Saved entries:
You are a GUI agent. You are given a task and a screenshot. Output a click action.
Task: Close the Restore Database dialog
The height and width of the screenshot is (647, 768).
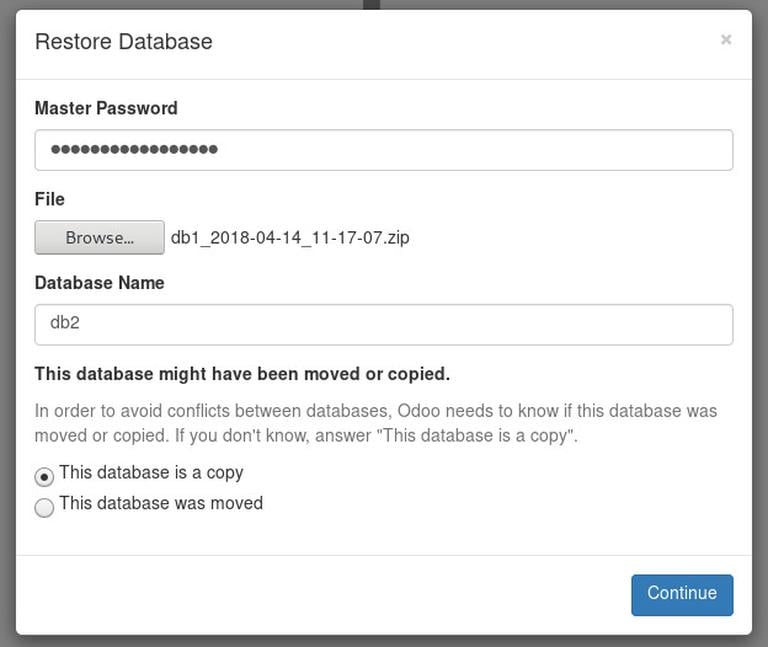tap(726, 40)
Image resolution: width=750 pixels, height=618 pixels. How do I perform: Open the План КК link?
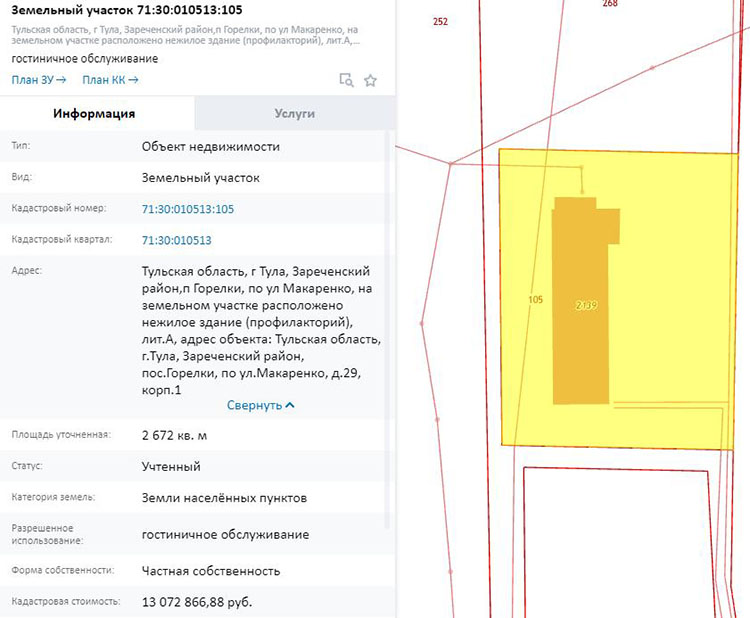pos(110,80)
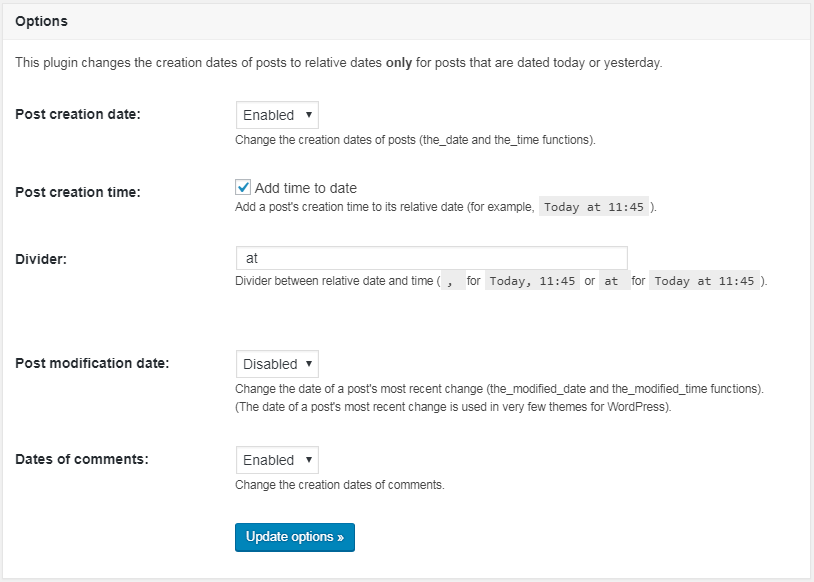Click the Divider text input field
Image resolution: width=814 pixels, height=582 pixels.
pos(431,258)
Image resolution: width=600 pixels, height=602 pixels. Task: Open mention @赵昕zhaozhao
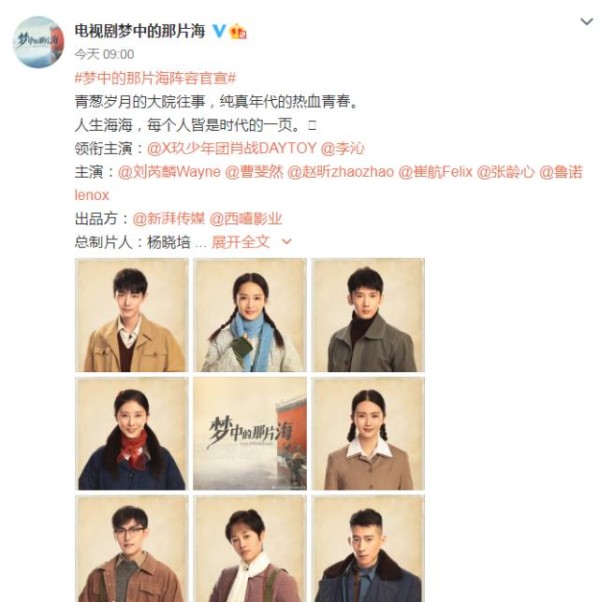pyautogui.click(x=341, y=172)
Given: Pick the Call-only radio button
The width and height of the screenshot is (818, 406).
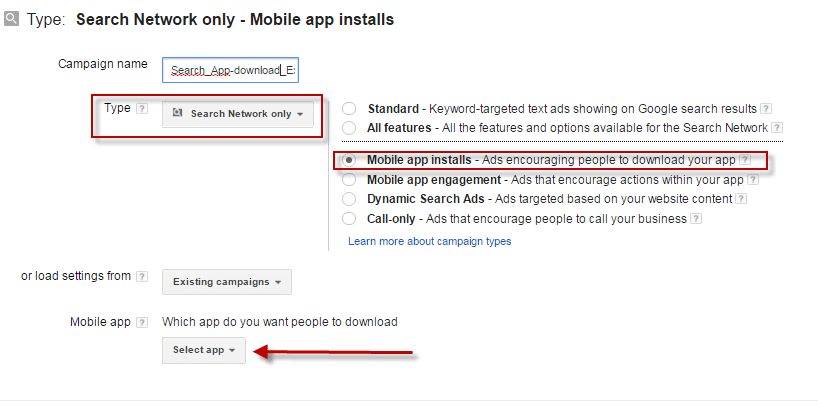Looking at the screenshot, I should click(349, 219).
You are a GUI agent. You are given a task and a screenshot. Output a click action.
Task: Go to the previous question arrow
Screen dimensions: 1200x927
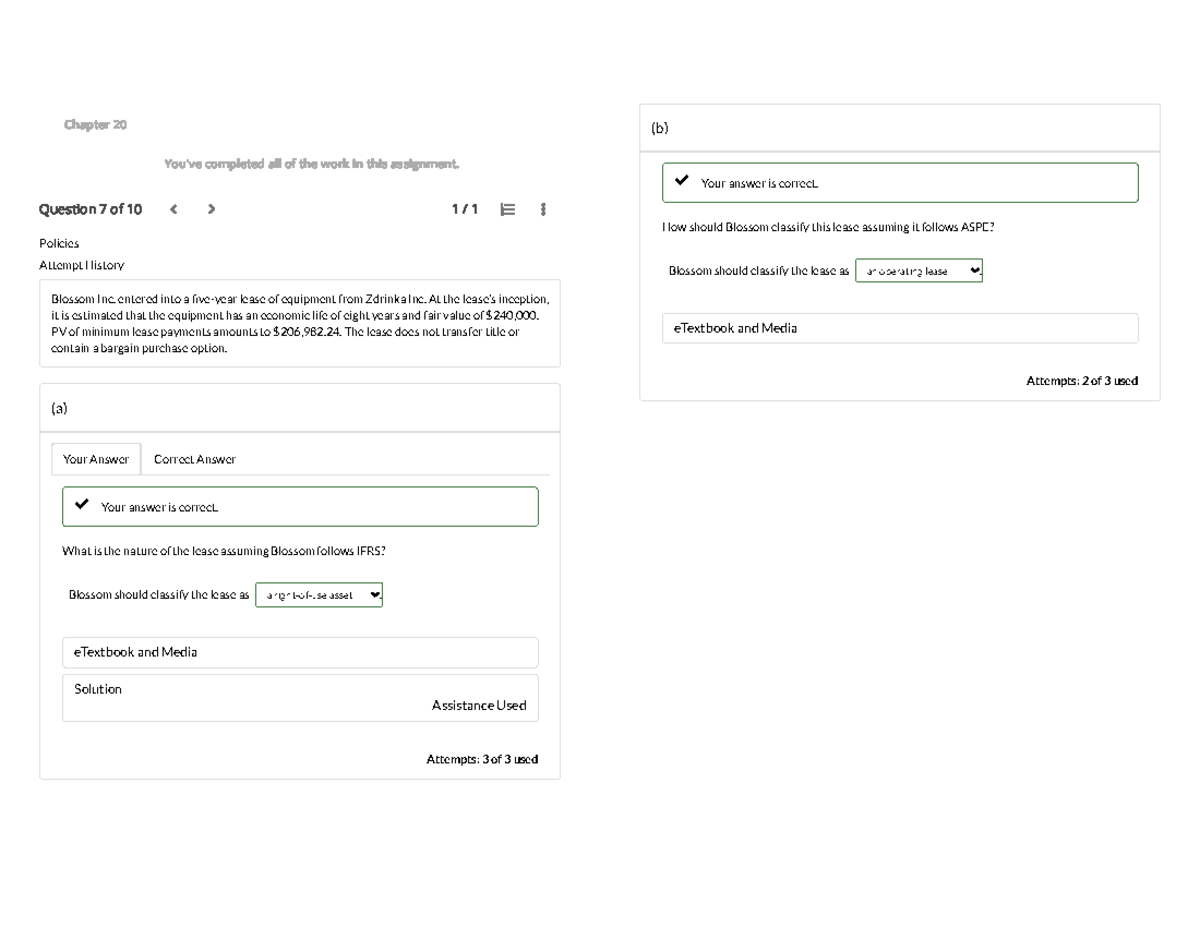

Work instructions.
Your copy should repeat each entry above exactly but contain no pictures.

Task answer.
You are a GUI agent. You are given a task and a screenshot. Output a click action.
Task: Close the Restore Database dialog
The height and width of the screenshot is (647, 768).
tap(726, 40)
Image resolution: width=750 pixels, height=618 pixels. How do I perform: Open the План КК link?
pos(110,80)
Click the Divider text input field
Image resolution: width=814 pixels, height=582 pixels.
pos(431,258)
Image resolution: width=600 pixels, height=602 pixels. Task: Open mention @赵昕zhaozhao
pyautogui.click(x=341, y=172)
Given: Pick the Call-only radio button
The width and height of the screenshot is (818, 406).
Looking at the screenshot, I should click(349, 219).
You are a GUI agent. You are given a task and a screenshot. Output a click action.
Task: Go to the previous question arrow
Screen dimensions: 1200x927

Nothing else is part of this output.